START GIVEN DATA
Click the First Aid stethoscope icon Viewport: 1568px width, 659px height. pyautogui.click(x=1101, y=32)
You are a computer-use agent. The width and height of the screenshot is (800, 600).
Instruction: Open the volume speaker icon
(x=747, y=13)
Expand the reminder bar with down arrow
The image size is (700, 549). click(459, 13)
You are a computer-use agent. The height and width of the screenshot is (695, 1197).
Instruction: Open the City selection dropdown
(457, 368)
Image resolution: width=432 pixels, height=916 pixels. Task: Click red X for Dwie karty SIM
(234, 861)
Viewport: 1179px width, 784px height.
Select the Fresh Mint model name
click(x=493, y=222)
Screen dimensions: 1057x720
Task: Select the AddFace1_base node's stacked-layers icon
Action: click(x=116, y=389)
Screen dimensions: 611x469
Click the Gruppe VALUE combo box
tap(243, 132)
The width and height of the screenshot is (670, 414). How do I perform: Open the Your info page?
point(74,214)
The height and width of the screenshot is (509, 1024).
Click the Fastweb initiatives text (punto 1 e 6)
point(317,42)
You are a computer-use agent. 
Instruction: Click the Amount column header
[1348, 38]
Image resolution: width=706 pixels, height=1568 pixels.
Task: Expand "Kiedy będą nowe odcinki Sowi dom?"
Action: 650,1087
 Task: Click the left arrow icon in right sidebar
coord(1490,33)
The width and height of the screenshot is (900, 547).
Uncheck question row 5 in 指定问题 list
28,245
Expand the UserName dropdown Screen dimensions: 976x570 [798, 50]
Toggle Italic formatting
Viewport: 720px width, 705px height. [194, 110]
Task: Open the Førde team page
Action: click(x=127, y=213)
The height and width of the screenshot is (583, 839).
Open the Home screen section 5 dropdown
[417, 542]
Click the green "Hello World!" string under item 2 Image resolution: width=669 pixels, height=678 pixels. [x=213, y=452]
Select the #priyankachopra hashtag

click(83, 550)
END GIVEN DATA
*TASK DIRECTIONS:*
Your answer should consist only of the lines from the one with "The height and width of the screenshot is (509, 1024)." through the end of the data above, reproduced exactly.

*RESULT:*
The height and width of the screenshot is (509, 1024).
Click the Fastweb initiatives text (punto 1 e 6)
point(317,42)
You are a computer-use agent. 
Instruction: Click the Amount column header
[1348, 38]
Image resolution: width=706 pixels, height=1568 pixels.
Task: Expand "Kiedy będą nowe odcinki Sowi dom?"
Action: 650,1087
 Task: Click the left arrow icon in right sidebar
coord(1490,33)
The width and height of the screenshot is (900, 547).
Uncheck question row 5 in 指定问题 list
28,245
Expand the UserName dropdown Screen dimensions: 976x570 [798, 50]
Toggle Italic formatting
Viewport: 720px width, 705px height. [194, 110]
Task: Open the Førde team page
Action: click(x=127, y=213)
The height and width of the screenshot is (583, 839).
Open the Home screen section 5 dropdown
[417, 542]
Click the green "Hello World!" string under item 2 Image resolution: width=669 pixels, height=678 pixels. [x=213, y=452]
Select the #priyankachopra hashtag

click(83, 550)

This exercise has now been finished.